Skip irrelevant foreign impls when building the specialization graph by xmakro · Pull Request #157281 · rust-lang/rust

xmakro · 2026-06-02T03:18:57Z

What this does

specialization_graph_provider enumerates every impl of a trait, including all foreign impls, and records each one into the graph. For a leaf crate this is dominated by foreign impls: a crate that locally defines a handful of Debug/Clone impls still pulls in every foreign impl Debug for <std type>, decoding each one's trait ref via impl_trait_ref and reading impl_parent.

This skips foreign non-blanket impls that cannot affect local coherence. The work list is built from trait_impls_of and keeps:

all blanket impls, and
every non-blanket impl in a simplified-self bucket that contains at least one local impl.
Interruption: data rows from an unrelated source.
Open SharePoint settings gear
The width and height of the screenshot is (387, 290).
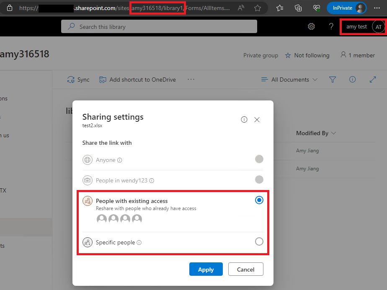[311, 26]
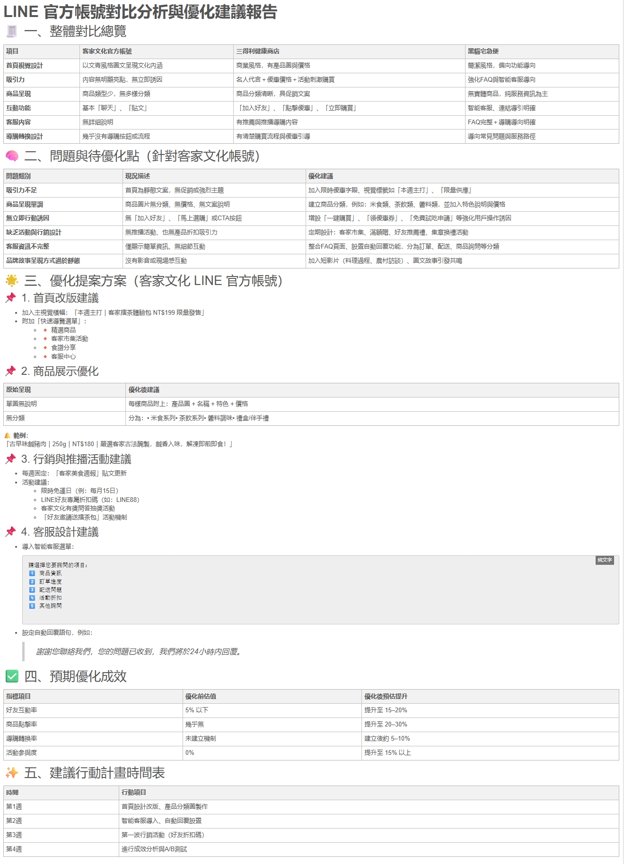Click the italic auto-reply quote 謝謝您聯絡我們
Screen dimensions: 624x864
coord(140,652)
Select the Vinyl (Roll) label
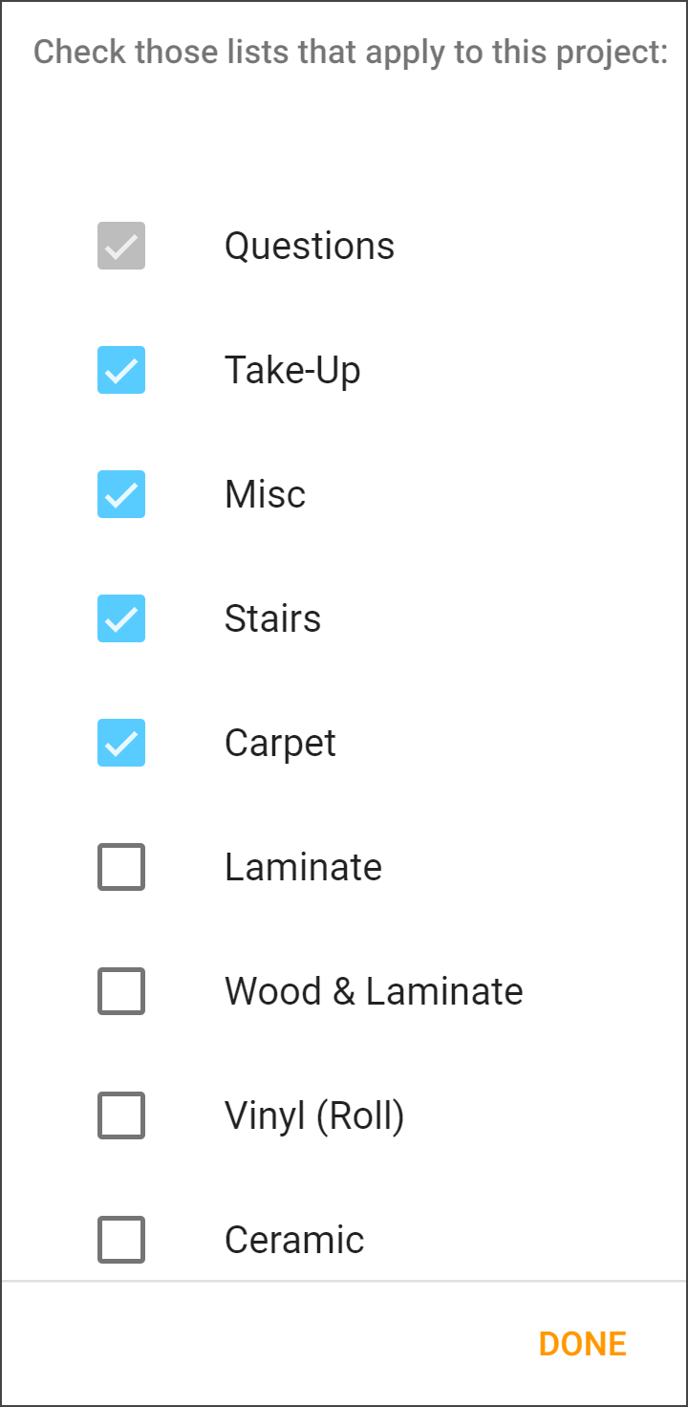This screenshot has height=1407, width=688. click(x=313, y=1115)
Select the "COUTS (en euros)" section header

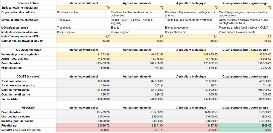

Foreign impls whose bucket holds no local impl are never recorded.

Why it is sound

Overlap checking of a local impl only consults blanket impls and the non-blanket impls sharing its simplified self type (filtered_children). The orphan rules forbid a local blanket impl of a foreign trait, so a foreign non-blanket impl can only matter to local coherence if its bucket also contains a local impl, and those buckets are kept in full.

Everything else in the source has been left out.